### [Tasks for this exercise]
a – In the mailing-list post about a router for Metro Ethernet, above what speed do the 3825/3845 routers stop working properly with traffic shaping?
b – Rewrite the stretch of the mailing-list post from "On Wed, Apr" through "are way off.", putting "data sheet" in place of "spec sheet".

### [Document]

----------------

Router for Metro Ethernet

Da Shi da.shi at 3z.ca
Wed Apr 14 04:20:14 UTC 2010


plz dont go with 3825/3845 unless you need it for voice etc.   we have
clients run 3825/3845 and they don't work properly beyond 50mbps with
traffic shaping.




On Wed, Apr 14, 2010 at 12:12 AM, Tony Varriale <tvarriale at comcast.net> wrote:
> Cisco rates it at 256mbps which places it above a NPE-400.
>
> The 3825 says 179mbps on their spec sheet.  Not sure where you are getting
> your numbers but they are way off.
>
> All of those numbers are straight forwarding with nothing turned on and 64
> byte packets.  That way you get a nice idea of what the CPU can do.

----------------

### [Source excerpt]
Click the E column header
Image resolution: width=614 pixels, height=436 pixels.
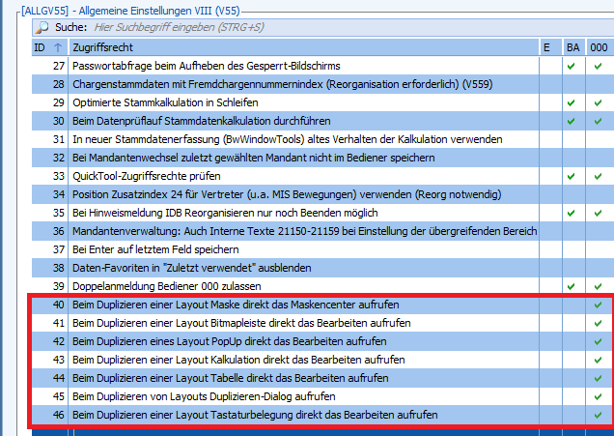click(546, 46)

----------------

### [The results]
a – Above 50 Mbps.

b –
On Wed, Apr 14, 2010 at 12:12 AM, Tony Varriale <tvarriale at comcast.net> wrote:
> Cisco rates it at 256mbps which places it above a NPE-400.
>
> The 3825 says 179mbps on their data sheet.  Not sure where you are getting
> your numbers but they are way off.